The wheels of justice famously move slowly, and cases often takes several years to reach the Supreme Court, if they ever do. (Carpenter is in the extreme minority: the court rejects the overwhelming majority of cases submitted to it.)
With Carpenter, the facts of the case took place in 2010 and 2011. As Tim Carpenters prosecution unfolded, he was eventually convicted at trial, lost on appeal, and finally got to the Supreme Court, which heard oral arguments in October 2017.
As conservative jurists often remind us, it is not for courts to make the law, but rather to interpret the law. Justice Samuel Alito, in his dissent in Carpenter, wrote: “If the American people now think that the [Stored Communications] Act is inadequate or needs updating, they can turn to their elected representatives to adopt more protective provisions.”
OK, then. Game on.
As I argue in my new book, Habeas Data, it is incumbent upon all people everywhere who care about such issues to agitate toward more such legislative improvements. In an increasingly-partisan and divided Congress, our federal legislators do not seem particularly motivated to debate legislation that would rein in some of the governments everyday domestic criminal-law surveillance powers.
Put another way: how much better has surveillance technology (or even the smartphone in your pocket) improved since Tim Carpenter perpetrated his armed robbery several years ago? With increasingly inexpensive police drones and the advent of companies that are literally called “Persistent Surveillance Systems,” this problem will only get worse.
There are suggestions that judges should take a critical view of the advancement of this area of technology.
“A person does not surrender all Fourth Amendment protection by venturing into the public sphere,” a majority of the Supreme Court concluded in Carpenter.
But such legislative reform efforts are starting to take hold in some cities and states across our nation. Unfortunately, these actions, for now, are the exception rather than the rule. More typically, law enforcement is able to acquire surveillance technology—ranging from phone-location records to stingrays to drones and beyond—with little, if any, informed consent of its legislators.
As I reported just last month for Ars, Oakland is now one of a handful of California entities (including Berkeley, Davis, and Santa Clara County) that mandates a formal annual report that details “how the surveillance technology was used,” among other requirements. (Such legislation has been advocated by the American Civil Liberties Union of Northern California, among other groups.)
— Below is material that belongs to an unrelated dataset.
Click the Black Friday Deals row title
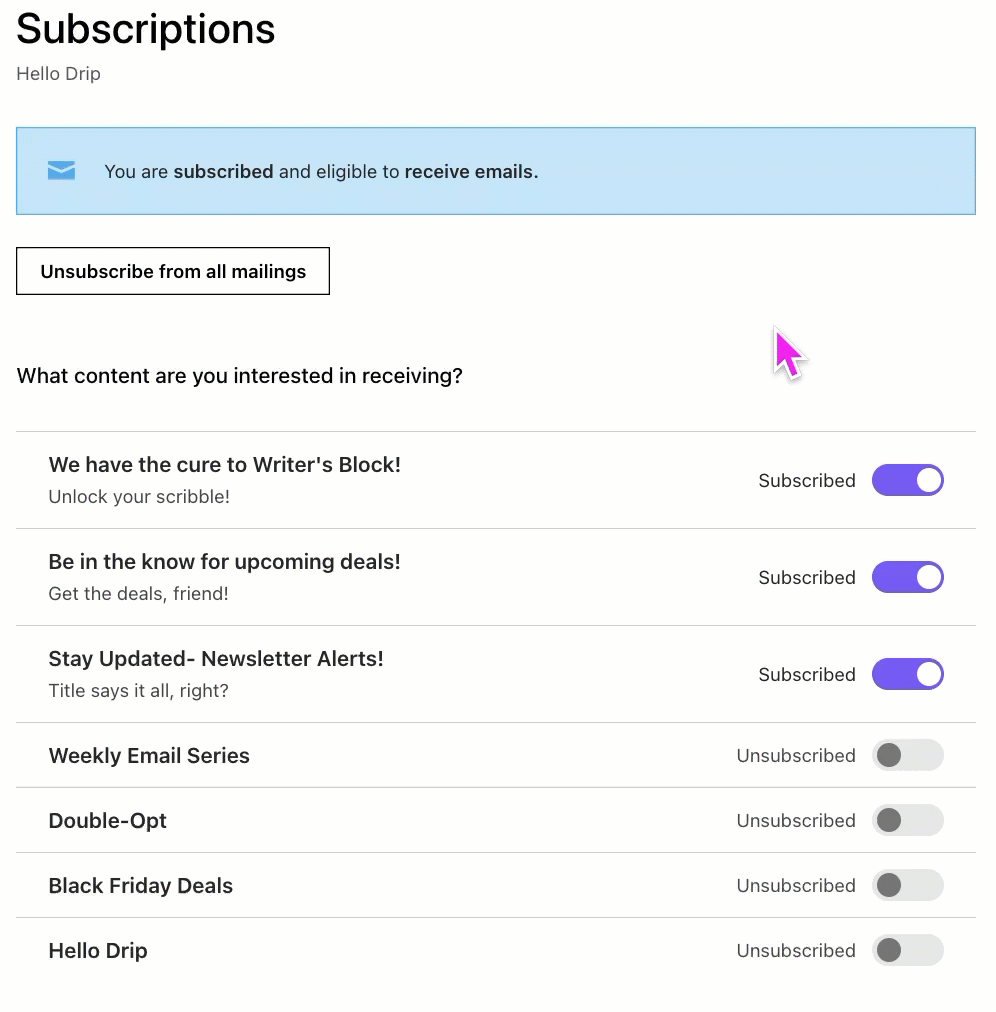The image size is (996, 1012). click(140, 885)
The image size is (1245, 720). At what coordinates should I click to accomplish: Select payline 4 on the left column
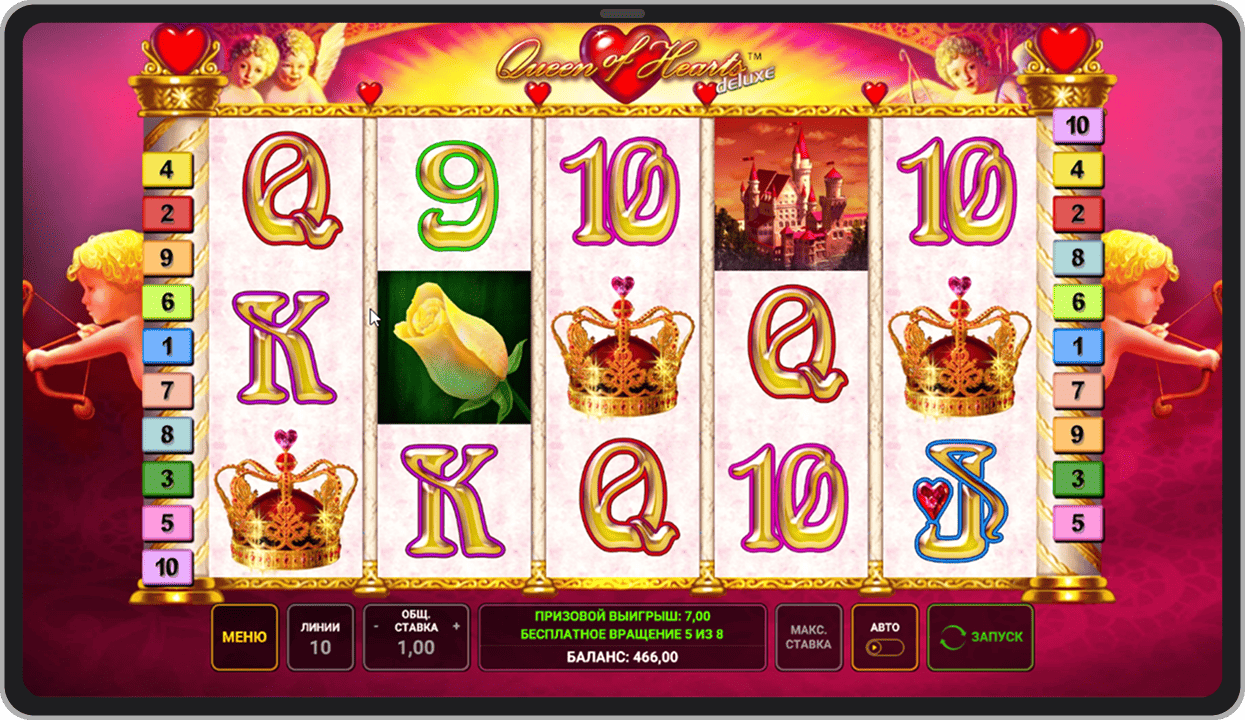coord(167,170)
In the wake of Oaklands 2013 efforts to approve federal grant money to construct a “Domain Awareness Center,” the city has now also created a “Privacy Advisory Commission,” or PAC. This body, composed of volunteer commissioners from each city council district, acts as a privacy check on the city when any municipal entity (typically the police department) wants to acquire a technology that may impact individual privacy.
The new law requires that the PAC be notified if the city is spending money or seeking outside grant money to be spent on any hardware or software that could potentially impact privacy. Notably, Oaklands law specifically includes provisions that forbid non-disclosure agreements and protect whistleblowers.
I am unaware of any other city in America that has duplicated the Oakland model, but I hope this changes soon.